Brokerages remain bullish on Tata Motors , despite, the India's largest commercial vehicle maker, reporting disappointing earnings for the third quarter.
The company's Oct-Dec quarter consolidated net profit halved to Rs 1,628 crore (analysts expected Rs 2,250 crore), while revenue rose a modest 2 percent to Rs 46,090 crore (analysts expected Rs 47,277 crore). The profit was lower on the back of a huge loss in the domestic business and lower profit at JLR.
Margins in both JLR and the standalone business declined, with the operating margins coming in at a paltry 2.2 percent.
Slump in medium & heavy commercial vehicle sales in the domestic market and huge discounting by companies including Tata Motors, along with sluggish growth in passenger cars, are key reasons for the huge Rs 458 crore loss in the standalone operations.
The outlook for the fourth quarter remains bleak as there are no signs yet of a turnaround in the CV cycle. However, analysts are not too worried on that front as the domestic business only accounts for a minor share of its profits. Its the JLR division that accounts for over 90 percent of the company's earnings and despite, the fall in profit and margins last quarter, analysts remain upbeat given JLR's strong product pipeline led by the Evoque, new Range Rover and strong demand in markets like China.
"Ongoing losses in the India business is a risk, but given the trough in the MHCV cycle and that the India business contribution to FY14 will be limited to 15 percent, we stay 'overweight' as product momentum at JLR is surprising us on the upside," said Morgan Stanley analysts Binay Singh and Shreya Gaunekar.
JP Morgan too is "overweight" on Tata Motors.
"The growth at JLR remains healthy with the new Range Rover receiving an encouraging response...Over FY14, volume growth should be driven by new product launches, including the Range Rover, Jaguar F-Type and the Range Rover Sport," said JP Morgan analysts Aditya Makharia and Ritesh Gupta.
They believe that the healthy growth outlook at JLR will drive stock price performance.

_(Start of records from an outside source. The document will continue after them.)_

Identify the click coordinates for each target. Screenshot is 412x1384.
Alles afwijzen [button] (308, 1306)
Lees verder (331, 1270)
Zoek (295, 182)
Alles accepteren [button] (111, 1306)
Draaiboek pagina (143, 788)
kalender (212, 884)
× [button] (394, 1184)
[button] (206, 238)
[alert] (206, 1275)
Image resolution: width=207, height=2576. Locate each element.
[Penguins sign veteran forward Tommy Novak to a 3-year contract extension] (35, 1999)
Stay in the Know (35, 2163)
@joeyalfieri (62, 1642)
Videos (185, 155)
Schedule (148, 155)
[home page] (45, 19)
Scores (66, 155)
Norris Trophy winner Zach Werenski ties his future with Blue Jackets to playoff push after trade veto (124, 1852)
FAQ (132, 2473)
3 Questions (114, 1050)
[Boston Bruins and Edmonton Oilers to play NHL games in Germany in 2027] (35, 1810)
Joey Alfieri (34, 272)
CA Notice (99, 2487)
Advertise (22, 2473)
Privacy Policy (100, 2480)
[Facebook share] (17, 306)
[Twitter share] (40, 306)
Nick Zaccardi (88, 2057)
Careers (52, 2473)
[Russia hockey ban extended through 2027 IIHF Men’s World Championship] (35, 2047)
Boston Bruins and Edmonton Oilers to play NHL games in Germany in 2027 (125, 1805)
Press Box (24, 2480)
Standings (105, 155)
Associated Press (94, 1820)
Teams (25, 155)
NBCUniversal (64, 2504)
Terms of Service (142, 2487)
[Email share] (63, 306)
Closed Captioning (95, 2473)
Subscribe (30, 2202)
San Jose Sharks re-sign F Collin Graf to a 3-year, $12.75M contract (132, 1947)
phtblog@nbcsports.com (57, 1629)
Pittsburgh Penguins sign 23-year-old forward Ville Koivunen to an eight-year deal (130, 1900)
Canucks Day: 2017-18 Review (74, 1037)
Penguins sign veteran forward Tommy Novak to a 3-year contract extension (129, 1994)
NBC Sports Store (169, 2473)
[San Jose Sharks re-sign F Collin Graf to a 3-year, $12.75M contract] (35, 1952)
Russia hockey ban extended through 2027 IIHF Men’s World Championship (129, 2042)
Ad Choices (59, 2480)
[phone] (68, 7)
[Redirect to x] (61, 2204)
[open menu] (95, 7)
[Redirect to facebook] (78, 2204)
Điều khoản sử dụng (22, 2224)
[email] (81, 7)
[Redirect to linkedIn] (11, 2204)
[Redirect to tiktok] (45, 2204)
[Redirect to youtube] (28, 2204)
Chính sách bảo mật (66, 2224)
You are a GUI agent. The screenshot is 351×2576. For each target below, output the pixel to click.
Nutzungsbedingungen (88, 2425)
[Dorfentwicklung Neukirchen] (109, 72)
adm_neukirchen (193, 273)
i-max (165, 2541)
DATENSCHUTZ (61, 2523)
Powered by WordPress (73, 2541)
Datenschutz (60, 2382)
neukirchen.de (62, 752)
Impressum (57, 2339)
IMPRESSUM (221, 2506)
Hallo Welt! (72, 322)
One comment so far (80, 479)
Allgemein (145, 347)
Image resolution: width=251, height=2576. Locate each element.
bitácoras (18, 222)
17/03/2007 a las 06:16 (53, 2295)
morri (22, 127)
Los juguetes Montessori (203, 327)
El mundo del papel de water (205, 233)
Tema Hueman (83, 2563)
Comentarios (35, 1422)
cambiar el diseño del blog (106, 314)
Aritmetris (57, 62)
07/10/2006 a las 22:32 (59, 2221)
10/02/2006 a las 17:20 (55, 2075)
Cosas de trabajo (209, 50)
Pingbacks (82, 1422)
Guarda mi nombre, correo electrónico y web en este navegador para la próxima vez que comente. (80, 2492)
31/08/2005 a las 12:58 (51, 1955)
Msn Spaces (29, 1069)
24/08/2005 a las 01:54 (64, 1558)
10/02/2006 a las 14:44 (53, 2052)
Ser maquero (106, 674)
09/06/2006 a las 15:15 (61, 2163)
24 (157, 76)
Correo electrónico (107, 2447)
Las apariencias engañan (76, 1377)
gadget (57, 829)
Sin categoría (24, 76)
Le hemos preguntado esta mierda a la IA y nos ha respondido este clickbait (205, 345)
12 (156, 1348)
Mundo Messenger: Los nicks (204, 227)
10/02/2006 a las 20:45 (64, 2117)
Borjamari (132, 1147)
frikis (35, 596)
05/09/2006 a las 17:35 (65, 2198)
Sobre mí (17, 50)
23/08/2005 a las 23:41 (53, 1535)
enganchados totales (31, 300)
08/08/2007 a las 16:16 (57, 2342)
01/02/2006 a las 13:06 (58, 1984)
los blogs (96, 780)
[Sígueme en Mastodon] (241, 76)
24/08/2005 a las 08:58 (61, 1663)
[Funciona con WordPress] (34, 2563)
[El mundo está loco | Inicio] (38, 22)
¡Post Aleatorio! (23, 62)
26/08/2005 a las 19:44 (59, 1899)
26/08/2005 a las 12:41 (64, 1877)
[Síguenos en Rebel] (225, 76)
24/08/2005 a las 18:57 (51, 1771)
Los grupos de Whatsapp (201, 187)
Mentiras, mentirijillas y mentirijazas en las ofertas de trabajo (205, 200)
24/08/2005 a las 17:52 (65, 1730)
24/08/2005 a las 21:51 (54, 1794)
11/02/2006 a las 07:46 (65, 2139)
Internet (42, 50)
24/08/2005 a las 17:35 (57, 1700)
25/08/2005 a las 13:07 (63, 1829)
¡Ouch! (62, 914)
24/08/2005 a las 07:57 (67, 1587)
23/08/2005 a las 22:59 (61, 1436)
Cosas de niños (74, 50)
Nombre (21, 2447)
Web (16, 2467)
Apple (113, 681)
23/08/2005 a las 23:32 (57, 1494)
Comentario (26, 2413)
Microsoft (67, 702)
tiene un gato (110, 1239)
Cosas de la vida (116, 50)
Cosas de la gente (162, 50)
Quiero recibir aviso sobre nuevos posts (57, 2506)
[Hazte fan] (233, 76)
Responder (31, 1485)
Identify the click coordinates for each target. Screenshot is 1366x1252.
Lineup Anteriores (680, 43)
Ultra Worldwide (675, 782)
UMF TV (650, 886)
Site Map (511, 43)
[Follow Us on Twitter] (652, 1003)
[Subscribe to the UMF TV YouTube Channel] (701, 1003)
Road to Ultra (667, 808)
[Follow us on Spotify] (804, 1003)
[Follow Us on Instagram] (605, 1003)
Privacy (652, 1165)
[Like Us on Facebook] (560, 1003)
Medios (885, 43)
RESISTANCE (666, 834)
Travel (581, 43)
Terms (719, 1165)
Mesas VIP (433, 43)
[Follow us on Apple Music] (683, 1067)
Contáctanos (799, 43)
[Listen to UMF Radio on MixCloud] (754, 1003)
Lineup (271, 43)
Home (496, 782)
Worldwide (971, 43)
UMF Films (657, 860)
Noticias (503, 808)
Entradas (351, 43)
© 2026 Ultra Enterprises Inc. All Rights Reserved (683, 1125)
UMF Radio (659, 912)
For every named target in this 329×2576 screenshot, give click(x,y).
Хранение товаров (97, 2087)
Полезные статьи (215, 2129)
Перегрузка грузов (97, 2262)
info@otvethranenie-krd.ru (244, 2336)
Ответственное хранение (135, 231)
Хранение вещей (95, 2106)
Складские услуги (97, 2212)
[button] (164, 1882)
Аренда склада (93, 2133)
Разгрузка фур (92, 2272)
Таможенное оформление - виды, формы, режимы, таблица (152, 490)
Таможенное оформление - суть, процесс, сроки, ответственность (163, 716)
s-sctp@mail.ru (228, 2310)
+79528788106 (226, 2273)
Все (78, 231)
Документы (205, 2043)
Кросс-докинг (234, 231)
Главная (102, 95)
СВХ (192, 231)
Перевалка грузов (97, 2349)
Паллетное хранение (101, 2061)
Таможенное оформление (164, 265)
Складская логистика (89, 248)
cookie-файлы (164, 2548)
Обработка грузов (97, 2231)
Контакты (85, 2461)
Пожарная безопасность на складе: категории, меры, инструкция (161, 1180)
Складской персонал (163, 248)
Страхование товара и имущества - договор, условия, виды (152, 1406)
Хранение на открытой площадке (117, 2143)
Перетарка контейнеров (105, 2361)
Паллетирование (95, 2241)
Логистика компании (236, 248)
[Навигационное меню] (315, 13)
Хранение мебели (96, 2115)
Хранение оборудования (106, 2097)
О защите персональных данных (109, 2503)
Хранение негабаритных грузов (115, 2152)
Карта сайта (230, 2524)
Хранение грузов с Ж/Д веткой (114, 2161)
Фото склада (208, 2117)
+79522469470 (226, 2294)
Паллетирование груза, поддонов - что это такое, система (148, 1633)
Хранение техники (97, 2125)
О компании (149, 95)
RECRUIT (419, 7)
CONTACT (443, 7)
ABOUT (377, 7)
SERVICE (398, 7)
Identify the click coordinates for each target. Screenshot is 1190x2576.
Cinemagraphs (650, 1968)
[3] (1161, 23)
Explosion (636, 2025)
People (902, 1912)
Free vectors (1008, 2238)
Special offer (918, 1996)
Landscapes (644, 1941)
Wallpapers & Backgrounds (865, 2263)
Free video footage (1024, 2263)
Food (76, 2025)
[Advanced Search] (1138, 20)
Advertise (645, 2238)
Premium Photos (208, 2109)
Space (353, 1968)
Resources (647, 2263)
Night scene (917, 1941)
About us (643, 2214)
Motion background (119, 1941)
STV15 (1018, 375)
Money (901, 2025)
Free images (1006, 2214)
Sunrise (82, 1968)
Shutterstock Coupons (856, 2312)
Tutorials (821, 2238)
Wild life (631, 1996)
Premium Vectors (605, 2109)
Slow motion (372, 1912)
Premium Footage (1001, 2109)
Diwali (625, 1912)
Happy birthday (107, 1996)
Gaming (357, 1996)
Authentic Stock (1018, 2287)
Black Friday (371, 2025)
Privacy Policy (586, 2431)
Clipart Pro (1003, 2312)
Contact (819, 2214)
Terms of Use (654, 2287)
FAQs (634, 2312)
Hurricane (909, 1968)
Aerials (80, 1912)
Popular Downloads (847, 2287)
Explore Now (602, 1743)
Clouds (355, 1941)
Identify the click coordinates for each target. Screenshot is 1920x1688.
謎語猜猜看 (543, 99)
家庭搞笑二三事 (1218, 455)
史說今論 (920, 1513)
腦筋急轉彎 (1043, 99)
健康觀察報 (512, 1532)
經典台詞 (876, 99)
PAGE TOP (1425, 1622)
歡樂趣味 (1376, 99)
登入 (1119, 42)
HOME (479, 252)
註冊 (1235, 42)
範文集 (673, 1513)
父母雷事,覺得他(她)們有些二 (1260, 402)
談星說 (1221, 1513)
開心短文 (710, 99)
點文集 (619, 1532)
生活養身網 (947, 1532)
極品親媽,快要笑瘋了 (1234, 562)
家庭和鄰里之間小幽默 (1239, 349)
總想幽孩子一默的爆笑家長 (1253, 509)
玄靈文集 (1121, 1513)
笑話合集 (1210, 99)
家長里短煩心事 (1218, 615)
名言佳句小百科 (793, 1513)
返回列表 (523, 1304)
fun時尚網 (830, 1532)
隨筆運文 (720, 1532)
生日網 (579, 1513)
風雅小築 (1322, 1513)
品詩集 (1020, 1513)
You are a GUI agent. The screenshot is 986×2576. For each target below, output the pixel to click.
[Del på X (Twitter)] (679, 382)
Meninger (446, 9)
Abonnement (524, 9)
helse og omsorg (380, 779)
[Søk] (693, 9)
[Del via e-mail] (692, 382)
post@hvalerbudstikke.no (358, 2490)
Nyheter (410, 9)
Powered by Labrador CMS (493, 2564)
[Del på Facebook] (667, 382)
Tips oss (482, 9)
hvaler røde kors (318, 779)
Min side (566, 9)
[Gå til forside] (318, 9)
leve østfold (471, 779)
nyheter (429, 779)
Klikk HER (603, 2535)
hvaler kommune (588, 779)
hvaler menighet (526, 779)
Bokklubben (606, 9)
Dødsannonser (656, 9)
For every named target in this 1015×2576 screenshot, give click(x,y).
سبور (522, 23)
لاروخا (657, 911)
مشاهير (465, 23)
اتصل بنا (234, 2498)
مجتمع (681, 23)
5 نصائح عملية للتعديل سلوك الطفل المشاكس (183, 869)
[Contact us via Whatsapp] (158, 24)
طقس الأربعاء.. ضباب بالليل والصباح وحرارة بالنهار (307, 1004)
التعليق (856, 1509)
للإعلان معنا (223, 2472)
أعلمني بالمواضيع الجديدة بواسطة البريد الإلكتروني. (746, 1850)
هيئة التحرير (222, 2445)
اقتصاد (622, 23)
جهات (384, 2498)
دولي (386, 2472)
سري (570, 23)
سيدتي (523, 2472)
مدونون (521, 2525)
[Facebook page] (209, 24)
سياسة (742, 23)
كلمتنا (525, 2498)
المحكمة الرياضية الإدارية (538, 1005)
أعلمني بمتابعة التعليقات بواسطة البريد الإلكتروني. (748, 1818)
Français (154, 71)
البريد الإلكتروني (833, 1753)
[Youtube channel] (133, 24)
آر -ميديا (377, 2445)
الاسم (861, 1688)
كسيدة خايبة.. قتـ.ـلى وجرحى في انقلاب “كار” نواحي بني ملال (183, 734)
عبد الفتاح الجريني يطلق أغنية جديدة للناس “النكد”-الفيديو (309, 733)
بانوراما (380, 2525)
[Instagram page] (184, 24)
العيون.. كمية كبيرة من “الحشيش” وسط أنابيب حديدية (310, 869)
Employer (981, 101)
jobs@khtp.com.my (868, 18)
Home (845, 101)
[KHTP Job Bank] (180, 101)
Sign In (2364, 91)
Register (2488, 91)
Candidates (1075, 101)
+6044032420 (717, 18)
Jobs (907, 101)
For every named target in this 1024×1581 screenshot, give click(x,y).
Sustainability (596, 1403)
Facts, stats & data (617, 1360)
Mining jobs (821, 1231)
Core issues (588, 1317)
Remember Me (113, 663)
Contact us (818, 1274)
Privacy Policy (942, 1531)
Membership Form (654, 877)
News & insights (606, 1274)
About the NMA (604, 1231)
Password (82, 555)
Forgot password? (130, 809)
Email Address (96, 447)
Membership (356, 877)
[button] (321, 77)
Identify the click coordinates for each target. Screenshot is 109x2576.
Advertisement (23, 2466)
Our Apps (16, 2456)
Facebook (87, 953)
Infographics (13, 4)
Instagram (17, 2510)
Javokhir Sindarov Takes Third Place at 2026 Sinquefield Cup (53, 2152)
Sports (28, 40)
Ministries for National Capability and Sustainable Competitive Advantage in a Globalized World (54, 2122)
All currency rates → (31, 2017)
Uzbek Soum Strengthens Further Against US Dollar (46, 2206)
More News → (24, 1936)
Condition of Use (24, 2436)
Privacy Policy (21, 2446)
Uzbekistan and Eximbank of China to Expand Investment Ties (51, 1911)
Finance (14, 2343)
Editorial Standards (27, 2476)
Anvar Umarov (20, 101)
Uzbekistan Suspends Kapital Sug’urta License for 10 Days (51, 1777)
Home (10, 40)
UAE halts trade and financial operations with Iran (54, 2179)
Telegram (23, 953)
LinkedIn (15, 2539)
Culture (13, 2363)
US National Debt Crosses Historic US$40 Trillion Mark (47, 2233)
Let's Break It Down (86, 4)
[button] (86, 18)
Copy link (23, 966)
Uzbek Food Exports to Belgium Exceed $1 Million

"Frankly, the poor show didn't break our heart because we fell out of love (standalone business) a long time ago. JLR on the other hand remains oblivious to whatever is happening with the parent. In fact, the strong JLR margins resulted in absolute consolidated EBITDA marginally beating our estimates. That keeps us bullish and we bank upon the best period of JLR's product life cycle while reiterating 'buy'," said Ashish Nigam and Saksham Kaushal of Antique Stock Broking.
Nomura Financial Advisory and Securities India analysts Kapil Singh and Nishit Jalan said that JLR margins at 14 percent were in-line, although standalone business margins were a negative surprise.
While the domestic business will continue to face headwinds, the Nomura analysts feel JLR's margins should improve from here on, driven by product and geographic mix.
Tata Motors shares opened lower on Friday, but later reversed losses and closed at Rs 304.45 on NSE, up 2.4 percent. The stock has gained near 11 percent so far this financial year.